We’ve really run up against a dire batch of films in Fox’s latest wave of Cinema Latino films with this, A Second Chance and Sex, Shame and Tears – mediocre, Mexican soap entertainment the lot of them. Life Kills (the title is nonsensical and unrepresentative of the film) presents a bland situation between two eminently dislikeable characters who build up fictitious artifices around their superficial little lives. Fair enough, people with superficial little lives are as entitled as anyone to excitement and romance, but it’s really hard to care what happens to this particular couple since you can’t even see why they would like each other in the first place. (The same trouble afflicted A Second Chance, where you were expected to care about an affluent middle-class yuppie Mexican couple, one of whom begins an affair with a college student while the other sets about ecological destruction to win a big business contract.) There’s no romance here, there’s no magic, there’s no sense of connection between two like-minded people. Nothing.

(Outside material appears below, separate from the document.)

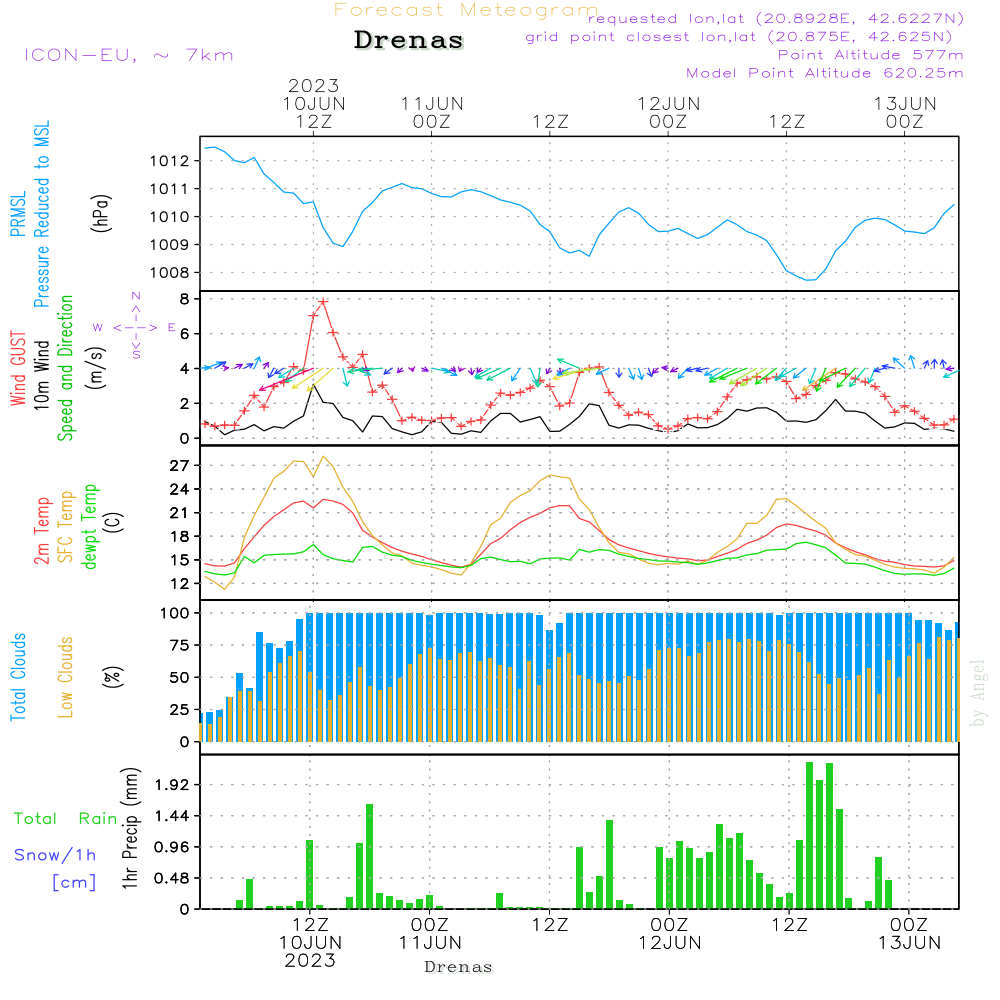Click the "PRMSL" pressure axis label
1000x1000 pixels.
pos(19,213)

Just two insignificant, horrible, little people, who never seem to get on in the first place, never mind try to re-establish a relationship on a more truthful basis.

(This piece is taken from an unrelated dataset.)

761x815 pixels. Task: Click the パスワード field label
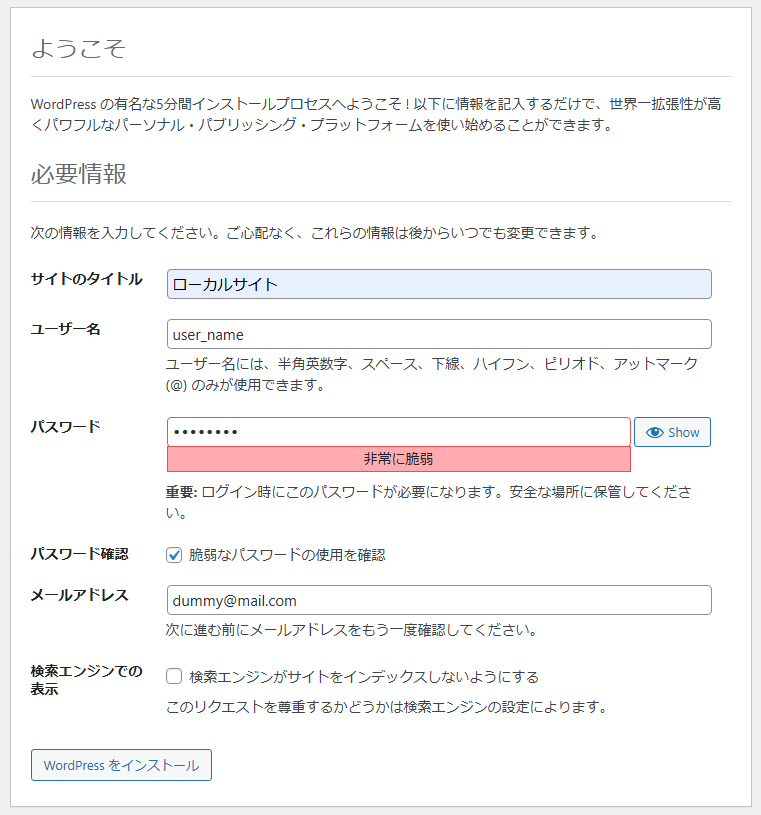(65, 426)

Mere blandness would be bad enough, but Vivir Mata goes further, presenting the story in Grease-like “tell me more, tell me more” fashion, as Silvia relates the story to her colleague at work, while Diego tells the story to two male ‘artist’ friends as they drive somewhere for something I was never really able to grasp. Grease however at least had the wit to present two widely differing viewpoints of an encounter, one told from feminine dreamy idealism, the other from machismo bravado. Here, both parties tell exactly the same dumb story from the same objective viewpoint, which leads to such ludicrous pronouncements from Diego as “only she can make me a better person”, which apart from there being no foundation behind such a declaration, is a hopelessly inaccurate depiction of how men talk to each other about women they have slept with on a one-night stand under assumed names.
To compound the sheer mediocrity of the story, it is presented in Channel 5, afternoon TV for housewives fashion, with women’s magazine philosophy on relationships. You can almost see the blurb splashed across a magazine front page – “Men who lie, and why we love them”. Furthermore, the film incompetently tries to tie the whole thing into superstitious mumbo-jumbo, making the encounter appear to be related to a craziness that infects the people of Mexico City around Aztec Night. From every point of view, Vivir Mata is pure and utter nonsense of the worst kind.
Released as part of Wave 4 of Fox’s Cinema Latino collection, Life Kills is released alongside two other similarly bland Mexican films – the sex-comedy, A Second Chance and the incredibly even worse Sex, Shame and Tears. Each release comes in two editions, both apparently identical in terms of content, with only a choice of Spanish or English titles on the cover.
The picture quality is almost perfect. For a film where the actual content is so bad, it’s ironic that the picture quality looks fabulous. There is a slight level of grain in one or two scenes but, like A Second Chance, it gives the movie the quality of a real film that it hardly deserves. There are very few marks of any kind, no sign of artefacts, compression blocking or edge-enhancement – just strong blacks, natural colours with perfect brightness and contrast levels.
The audio is presented as Dolby Digital 2.0 Surround and the sound design is quite good, presenting dialogue and sound clearly with effective use of front and rear speakers. There is no additional English dub on this release, as there was on the DVD for A Second Chance, so perhaps there are differences in the English and Spanish editions other than the title on the cover.
English and Spanish subtitles are provided. I sampled both, as well as trying to watch it without subtitles, and each seem to cover the film’s dialogue fine.
There are no extra features on the DVD.
It was probably a mistake to watch Richard Linklater’s utterly sublime Before Sunset at the cinema the day before sitting down to review Life Kills, as the contrast and gulf between a realistic depiction of an encounter and this trashy magazine feature style drivel couldn’t be more marked. A bland situation with unlikeable characters and anonymous actors – there is nothing entertaining here and no reason whatsoever for watching this. Hopefully, Fox can rescue the Cinema Latino collection as there are surely better Hispanic films more deserving of this quality of DVD release than Vivir Mata.